Хитрожопые империалисты до сих пор раздувают в Америке племенную вражду, семитские народы ощетинились оружием, Пакистан недавно дрался с Индией, даже в чинной Европе бурлят националистические страсти, возьмем хотя бы проблему Тироля… Что же происходит? Неужели в шестидесятых годах атомного космического столетия люди не могут понять, что жизнь развивается не по какой-то прихоти невежественных маленьких и больших национальных фюреров, а по давно открытым марксистско-ленинским законам? Неужели нельзя понять, что национальный антагонизм может привести к самой страшной трагедии, к всеобщей ядерной войне? Ведь атомная бомба доступна теперь даже таким злым карликам, как режим Яна Смита…

От этой мысли у меня вдруг бурно заколотилось сердце, выступил пот, прервалось дыхание, отяжелели ноги.

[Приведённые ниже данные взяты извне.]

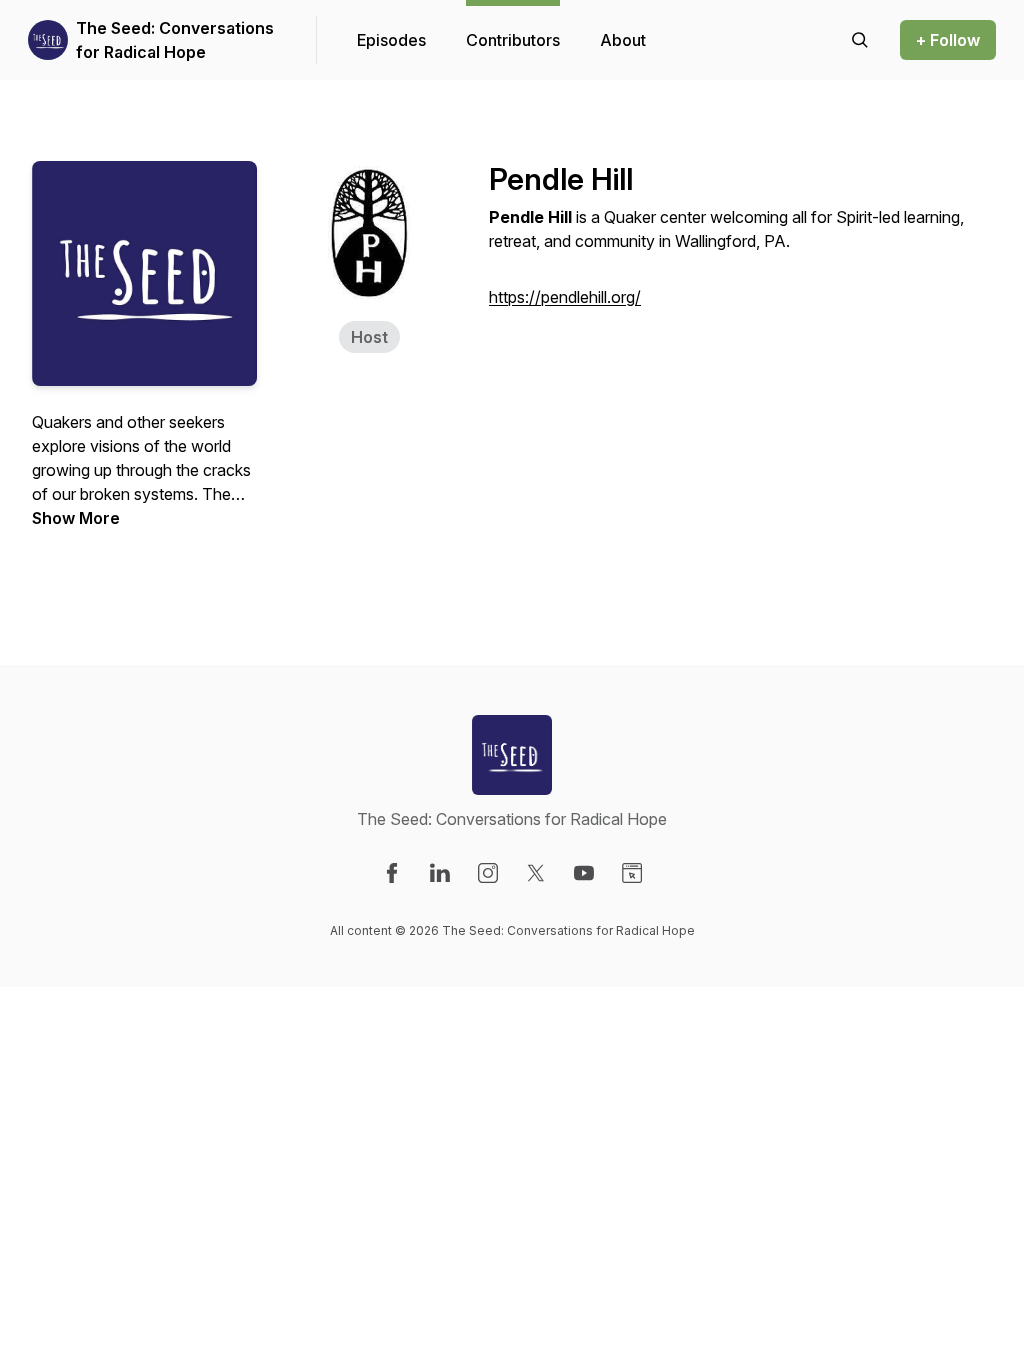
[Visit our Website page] (632, 873)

Анатолий, не замечая моего волнения, уходил вперед, где-то далеко-далеко мелькала полосатая майка Ванюши.

А Китай?! Вот центр средневекового смрада национализма! Мао с его безумной идеей «желтого коммунизма» развратил великую революционную страну…

Подавив желание проглотить таблетку, я догнал Анатолия и взял его за плечо.

– Слушай, Толя, не кажется ли тебе, что все разговоры о нашем ревизионизме в устах маоистов только дымовая завеса. Понимаешь ли, главное для них – государственные, шовинистические, чисто агрессивные притязания, а идеология – сущая чушь…

Из леса с криком выскочил Ванюшка и устремился к нам. Толя молчал, странно улыбаясь, покачиваясь, будто не в себе. Неужели на него так подействовали воспоминания, связанные с этими местами? Вот вам и железный супермен, герой науки, литературы, космоса и эстрады!

– Что ты думаешь об этом? – тряхнул я его.

– Великий Олень не такой дурак, – последовал ответ.

Я не успел ничего сообразить, как раздался оглушительный визг внука. Он ринулся в лес, и Анатолий почему-то побежал за ним. Я тоже побежал.

Мальчик скрылся в лесу, и Анатолий перешел на шаг. Я сравнялся с ним и попросил закурить. Он протянул мне французскую сигарету «Гитана», по крепости не уступающую нашей махре. Очень удивили меня эти сигареты, когда я с ними познакомился. Мне почему-то казалось, что французы курят что-то эфемерно-воздушное, парфюмерное. Куря свирепую «Гитану», я лишний раз почувствовал уважение к французской нации. Впрочем, как и к любой другой.

По дороге к озеру я делился с сыном своими мыслями о национализме, об опасности национальной вражды, но он отвечал односложно и невпопад, и это меня очень коробило и огорчало. Да, он сильно изменился со своего последнего приезда год назад. Что с ним происходит? Что его волнует? В чужую душу не влезешь, даже если это душа твоего сына, тем более сына, которого ты впервые увидел здоровенным баскетболистом с цифрой «7» на груди. Но ведь есть же политика, мировая политика, черт возьми!

Мы вышли к озеру. Я снова взял Толю за руку и спросил с фальшивой игривостью и лукавством:

– А ну-ка, старичина-простофиля, что ты скажешь об отношениях Индонезии и Малайзии, а?

Он повернулся ко мне как человек, захваченный врасплох, и улыбнулся очень странной… – уж не беззащитной ли? – улыбкой.